Yep, we’ve been duped again.
Since being posted last weekend, the video titled “Girl says no to marriage proposal at Rock Cats Baseball Game” has received more than one million views on YouTube and has been covered incessantly on ESPN, CNN and various network newscasts.
Upon second viewing, the most remarkable aspect of the video is that anybody believed it in the first place.
In the video, a young couple takes the field during a break in playing at a home game for the New Britain Rock Cats baseball team. The man bends to one knee and asks his girlfriend to marry him. The woman hems and haws before finally blurting out, “I can’t!” The man then runs away as the stadium crowd hoots and hollers mercilessly.
Now we learn that the whole thing was a fake.
On Wednesday, the Rock Cats posted a statement on its website admitting that the embarrassing moment was a big con and -- get this -- they’re thrilled with the results.

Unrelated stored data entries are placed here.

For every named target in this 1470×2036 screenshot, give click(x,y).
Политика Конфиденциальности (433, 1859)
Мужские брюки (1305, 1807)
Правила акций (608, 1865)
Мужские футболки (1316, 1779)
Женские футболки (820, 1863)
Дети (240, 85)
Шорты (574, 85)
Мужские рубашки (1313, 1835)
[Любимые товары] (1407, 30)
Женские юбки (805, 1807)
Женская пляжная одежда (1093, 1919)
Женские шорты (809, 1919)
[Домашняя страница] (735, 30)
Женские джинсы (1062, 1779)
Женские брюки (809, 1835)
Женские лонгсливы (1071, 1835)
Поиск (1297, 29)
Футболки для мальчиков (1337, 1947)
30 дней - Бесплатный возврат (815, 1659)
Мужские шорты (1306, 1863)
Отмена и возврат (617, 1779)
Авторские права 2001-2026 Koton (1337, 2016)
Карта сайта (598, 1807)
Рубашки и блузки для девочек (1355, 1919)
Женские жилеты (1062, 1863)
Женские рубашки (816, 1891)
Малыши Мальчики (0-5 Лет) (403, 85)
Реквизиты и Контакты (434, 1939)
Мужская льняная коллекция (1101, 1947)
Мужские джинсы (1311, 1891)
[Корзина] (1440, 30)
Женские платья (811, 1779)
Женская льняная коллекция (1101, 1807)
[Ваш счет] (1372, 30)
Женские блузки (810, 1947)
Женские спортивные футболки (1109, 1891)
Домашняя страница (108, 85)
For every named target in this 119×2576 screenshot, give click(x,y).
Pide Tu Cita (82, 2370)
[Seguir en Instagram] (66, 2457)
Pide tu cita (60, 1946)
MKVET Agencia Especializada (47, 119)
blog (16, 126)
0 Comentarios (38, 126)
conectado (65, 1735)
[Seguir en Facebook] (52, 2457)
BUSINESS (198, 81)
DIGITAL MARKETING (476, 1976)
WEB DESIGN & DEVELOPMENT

“After watching a public proposal, we talked about what would happen if the answer were NO, and how that might affect a crowd, and those viewing it after on video,” said Mike Abramson, the team’s vice president of marketing in the statement.
“We worked with two of our staff on the skit and executed a digital strategy to set the video on a viral path; we could not be more pleased with the outcome.”
And incredibly, this isn’t the first time a minor league ball team has faked a nasty romantic scenario in order to generate online clicks. It’s almost enough to make you lose faith in the Internet.
Last May, at a home game for the Fresno Grizzlies in Fresno, California, the “kiss-cam” zoomed in on a couple with hopes of getting them to smooch for the Jumbotron.
One man keeps talking on his phone instead of acknowledging his date. She tries to kiss him but is rebuffed. She tries again, he keeps on talking. And on the third attempt, she dumps her beer on his head and storms off.
Hilarious, right? And absolutely fake.
In the case of the Rock Cats fake proposal, the team’s website statement was tagged with a mild mea culpa: “If anyone was offended by the promotion in any way we sincerely apologize; this endeavor was intended to entertain and remind fans you never know what you’re going to see at a Rock Cats game,” he said.
Just don’t believe everything you see.